SALLY KIRKLAND: “There were problems.  The others would turn off Edie and not give her the attention she needed.  Part of her understood, but she was still very hurt by it.  I can see her in my mind’s eye at the back of the Factory, where there was a bathroom, back there alone, abandoned, and she’d be dancing around, spaced out, weird.”
DANNY FIELDS: “When there were drugs, Edie was like a police dog. The Drug Enforcement Agency would have employed her to work airports. She was better than any dogs I’ve ever seen in action. She just knew where they were, and she took them.”
IVAN KARP: “There were sparks flying off her brain!”

DAVID DALTON: “The whole middle section of ‘a’ is a dialogue between Edie and Ondine.  Edie and Ondine are working on a board game about the hierarchy of Fame or the pecking order of the Divine Spark (amphetamine has, for all intents and purposes, elided the distinction between the two).  Edie and Ondine debate for pages and pages how the manna of the unworthy individual diminishes as he slips down the rungs of the Ladder of Renown, so that, by #5, he’s relegated to the Vegas Lounge Lizard level of fame, here called ‘Louis Prima Two.’  The two of them rant on about Dylan, Pop Art, habits, LSD, Dante, hippopotamuses, salad, Irving the Wallow, vitamins, movies, Dorothy Killgalen, speech itself, and t-t-tomorrow. ‘And we’re not stopping here,’ someone announces mid rant. ‘In fact, we better start drawing a diagram for the different levels of New York hell.’ And on and on they go, epic talkers all, and repetitious to the point of delirium.”
SARAH LEGON: “Edie wanted us to be friends – she felt somehow that I would be a ‘good, reliable’ friend.  She talked a lot.  I remember her saying she believed you could physically move from one spot to another just by thinking about it – telekinesis, I think it was.  ‘Like remote viewing,’ she said, ‘where you can use your mind to go to distant places and see what’s there.  It was developed by the CIA to obtain information on an unconscious level.  If we just let the mind follow its own intuitive powers we can do anything.  We’re just atoms, so why couldn’t we transport our bodies to anywhere we focus on? San Francisco or Tokyo or Mount Everest.  We’re just not evolved enough yet.’ Anyway, this was a big thing to her and she believed it could and would happen.”
BILLY NAME: “She would get involved in these elaborate games that speed freaks get into – and she was into all this cosmic stuff. She didn’t have an ordinary mind, didn’t really yak or chit-chat or gossip. She was just extraordinarily brilliant. And this is the reason why the whole thing of her life became a tragedy, because there was no receptacle for her brilliance. People were always wanting to photograph her, but beauty you can always find. It was her mind that didn’t have an order, it didn’t have a place to express itself other that with amphetamine heads and that’s the tragedy of it – only amphetamine heads would talk to her that way. And then you get ruined on the drug. But I loved her. She was a brilliant little angel incarnate.”
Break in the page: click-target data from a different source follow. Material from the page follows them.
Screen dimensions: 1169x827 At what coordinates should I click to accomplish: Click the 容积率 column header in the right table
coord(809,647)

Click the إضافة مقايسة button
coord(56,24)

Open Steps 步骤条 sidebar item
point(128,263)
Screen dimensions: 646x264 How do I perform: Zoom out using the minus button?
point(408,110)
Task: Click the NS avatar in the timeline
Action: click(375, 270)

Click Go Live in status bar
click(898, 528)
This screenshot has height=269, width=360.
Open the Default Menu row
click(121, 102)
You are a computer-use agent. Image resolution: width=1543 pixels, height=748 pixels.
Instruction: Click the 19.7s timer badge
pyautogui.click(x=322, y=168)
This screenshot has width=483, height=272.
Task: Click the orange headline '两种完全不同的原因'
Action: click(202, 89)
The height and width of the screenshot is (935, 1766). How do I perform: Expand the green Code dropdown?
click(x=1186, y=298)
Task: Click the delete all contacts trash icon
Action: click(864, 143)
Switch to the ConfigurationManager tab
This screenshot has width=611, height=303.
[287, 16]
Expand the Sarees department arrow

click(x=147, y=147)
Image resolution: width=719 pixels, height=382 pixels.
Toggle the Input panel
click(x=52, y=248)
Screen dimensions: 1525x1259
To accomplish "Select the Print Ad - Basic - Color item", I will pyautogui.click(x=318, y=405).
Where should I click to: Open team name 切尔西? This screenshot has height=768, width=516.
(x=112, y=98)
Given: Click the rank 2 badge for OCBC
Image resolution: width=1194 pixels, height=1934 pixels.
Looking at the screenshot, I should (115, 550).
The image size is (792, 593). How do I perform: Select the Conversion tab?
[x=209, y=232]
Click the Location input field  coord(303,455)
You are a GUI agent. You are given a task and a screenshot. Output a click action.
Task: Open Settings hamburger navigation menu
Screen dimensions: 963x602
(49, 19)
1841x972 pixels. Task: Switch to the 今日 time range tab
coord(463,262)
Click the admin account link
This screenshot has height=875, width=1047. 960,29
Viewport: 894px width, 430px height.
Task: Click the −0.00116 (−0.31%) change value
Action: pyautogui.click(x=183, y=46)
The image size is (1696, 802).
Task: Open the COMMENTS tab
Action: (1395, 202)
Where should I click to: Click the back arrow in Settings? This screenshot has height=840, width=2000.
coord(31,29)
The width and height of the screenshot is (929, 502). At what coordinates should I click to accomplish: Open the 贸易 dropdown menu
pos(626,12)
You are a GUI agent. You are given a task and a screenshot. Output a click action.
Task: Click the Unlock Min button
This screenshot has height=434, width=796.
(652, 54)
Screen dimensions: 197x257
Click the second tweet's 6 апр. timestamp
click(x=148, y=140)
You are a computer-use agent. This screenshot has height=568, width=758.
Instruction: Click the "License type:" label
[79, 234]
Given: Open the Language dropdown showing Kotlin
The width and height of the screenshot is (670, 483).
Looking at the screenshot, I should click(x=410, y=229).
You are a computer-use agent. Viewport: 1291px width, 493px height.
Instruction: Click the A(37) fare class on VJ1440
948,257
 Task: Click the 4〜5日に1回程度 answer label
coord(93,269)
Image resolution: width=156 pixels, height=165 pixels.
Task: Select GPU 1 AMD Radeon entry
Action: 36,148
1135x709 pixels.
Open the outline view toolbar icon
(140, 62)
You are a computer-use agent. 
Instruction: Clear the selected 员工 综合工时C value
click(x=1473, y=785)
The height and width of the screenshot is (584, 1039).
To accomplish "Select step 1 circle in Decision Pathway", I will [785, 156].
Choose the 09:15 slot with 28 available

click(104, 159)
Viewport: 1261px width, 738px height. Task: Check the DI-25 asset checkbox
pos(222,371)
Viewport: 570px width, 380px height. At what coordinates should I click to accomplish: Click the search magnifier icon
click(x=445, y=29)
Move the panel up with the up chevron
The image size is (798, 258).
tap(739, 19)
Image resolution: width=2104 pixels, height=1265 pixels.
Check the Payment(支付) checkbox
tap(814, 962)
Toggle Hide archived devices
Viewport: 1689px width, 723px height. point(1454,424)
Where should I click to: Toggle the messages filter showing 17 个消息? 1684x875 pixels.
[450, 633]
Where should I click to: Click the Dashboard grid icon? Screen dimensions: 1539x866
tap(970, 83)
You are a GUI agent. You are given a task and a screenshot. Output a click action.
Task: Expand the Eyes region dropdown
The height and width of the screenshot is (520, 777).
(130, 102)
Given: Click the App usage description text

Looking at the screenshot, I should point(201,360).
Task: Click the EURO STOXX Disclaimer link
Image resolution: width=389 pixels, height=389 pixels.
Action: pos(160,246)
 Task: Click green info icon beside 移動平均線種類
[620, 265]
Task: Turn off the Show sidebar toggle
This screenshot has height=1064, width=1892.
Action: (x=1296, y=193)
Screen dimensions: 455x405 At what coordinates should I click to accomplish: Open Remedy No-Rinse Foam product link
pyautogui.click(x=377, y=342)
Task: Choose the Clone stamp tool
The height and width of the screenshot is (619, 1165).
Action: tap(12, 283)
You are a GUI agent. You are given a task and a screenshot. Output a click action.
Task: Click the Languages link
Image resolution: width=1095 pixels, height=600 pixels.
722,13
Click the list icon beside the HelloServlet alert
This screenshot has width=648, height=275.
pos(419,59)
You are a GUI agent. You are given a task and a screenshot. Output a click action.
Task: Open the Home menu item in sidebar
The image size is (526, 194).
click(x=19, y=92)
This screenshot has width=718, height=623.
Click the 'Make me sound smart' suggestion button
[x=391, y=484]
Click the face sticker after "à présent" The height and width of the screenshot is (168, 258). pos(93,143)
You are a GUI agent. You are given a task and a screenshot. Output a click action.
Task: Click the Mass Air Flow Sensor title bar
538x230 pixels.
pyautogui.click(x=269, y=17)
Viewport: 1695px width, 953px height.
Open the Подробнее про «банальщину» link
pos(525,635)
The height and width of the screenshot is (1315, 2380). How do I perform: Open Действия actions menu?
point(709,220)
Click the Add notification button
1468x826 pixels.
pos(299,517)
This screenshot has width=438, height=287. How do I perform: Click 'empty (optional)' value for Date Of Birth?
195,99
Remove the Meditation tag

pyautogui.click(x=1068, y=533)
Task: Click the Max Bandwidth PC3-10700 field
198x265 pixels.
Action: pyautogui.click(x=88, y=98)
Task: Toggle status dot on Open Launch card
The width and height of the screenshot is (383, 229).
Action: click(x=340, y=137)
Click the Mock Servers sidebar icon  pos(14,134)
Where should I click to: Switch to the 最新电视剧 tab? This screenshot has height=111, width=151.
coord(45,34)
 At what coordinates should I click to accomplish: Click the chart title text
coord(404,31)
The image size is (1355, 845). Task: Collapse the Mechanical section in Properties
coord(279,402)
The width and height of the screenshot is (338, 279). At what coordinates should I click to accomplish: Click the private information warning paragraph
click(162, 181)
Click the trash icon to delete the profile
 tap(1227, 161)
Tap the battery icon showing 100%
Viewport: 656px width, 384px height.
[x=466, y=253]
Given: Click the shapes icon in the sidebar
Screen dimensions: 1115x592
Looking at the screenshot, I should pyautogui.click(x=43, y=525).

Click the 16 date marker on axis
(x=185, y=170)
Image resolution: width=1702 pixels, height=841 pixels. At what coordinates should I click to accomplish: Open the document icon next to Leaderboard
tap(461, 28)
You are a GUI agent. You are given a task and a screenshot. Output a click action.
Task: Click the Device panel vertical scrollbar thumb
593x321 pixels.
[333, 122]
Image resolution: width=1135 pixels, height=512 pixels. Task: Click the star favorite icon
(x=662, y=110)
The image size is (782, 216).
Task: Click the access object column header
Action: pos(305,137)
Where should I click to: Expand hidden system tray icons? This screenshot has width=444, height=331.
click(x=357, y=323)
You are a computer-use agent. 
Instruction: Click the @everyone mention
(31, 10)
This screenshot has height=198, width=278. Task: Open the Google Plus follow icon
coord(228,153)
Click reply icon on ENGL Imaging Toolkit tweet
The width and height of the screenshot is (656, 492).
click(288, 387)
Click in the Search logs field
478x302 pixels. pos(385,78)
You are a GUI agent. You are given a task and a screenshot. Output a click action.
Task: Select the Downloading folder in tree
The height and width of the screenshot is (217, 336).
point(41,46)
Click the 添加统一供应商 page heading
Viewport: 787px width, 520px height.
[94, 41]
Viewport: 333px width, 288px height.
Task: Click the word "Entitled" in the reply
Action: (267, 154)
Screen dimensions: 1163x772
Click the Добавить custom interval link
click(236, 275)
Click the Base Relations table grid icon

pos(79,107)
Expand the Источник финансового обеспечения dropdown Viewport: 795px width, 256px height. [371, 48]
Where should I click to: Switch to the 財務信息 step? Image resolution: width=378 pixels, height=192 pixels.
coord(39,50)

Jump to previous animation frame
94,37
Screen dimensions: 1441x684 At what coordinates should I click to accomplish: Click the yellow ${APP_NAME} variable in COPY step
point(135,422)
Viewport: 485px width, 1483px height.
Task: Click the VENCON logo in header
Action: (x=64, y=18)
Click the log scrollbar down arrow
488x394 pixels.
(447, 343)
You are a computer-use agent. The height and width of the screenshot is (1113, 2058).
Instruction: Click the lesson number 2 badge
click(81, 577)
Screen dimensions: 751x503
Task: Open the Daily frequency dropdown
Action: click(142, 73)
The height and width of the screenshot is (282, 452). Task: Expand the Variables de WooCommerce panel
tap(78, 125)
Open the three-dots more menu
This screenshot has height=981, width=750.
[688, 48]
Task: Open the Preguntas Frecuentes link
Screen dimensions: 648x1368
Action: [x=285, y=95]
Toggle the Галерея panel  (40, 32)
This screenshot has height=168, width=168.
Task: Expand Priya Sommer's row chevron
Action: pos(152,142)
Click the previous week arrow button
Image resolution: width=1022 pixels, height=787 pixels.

NAT FINKELSTEIN: “Andy bestrode the world like a bleached blond colossus. I witnessed the birth of a monster: a silver sprayed black widow spider: fucking them over, sucking them dry and spitting them out.”
EMILE DE ANTONIO: “Andy liked to see people dying. This is what the Factory was about. Andy was the Angel of Death’s Apprentice as these people went through their shabby lives with drugs and weird sex and group sex and mass sex. So Andy looked and Andy as voyeur par excellence was the devil, because he got bored just looking.”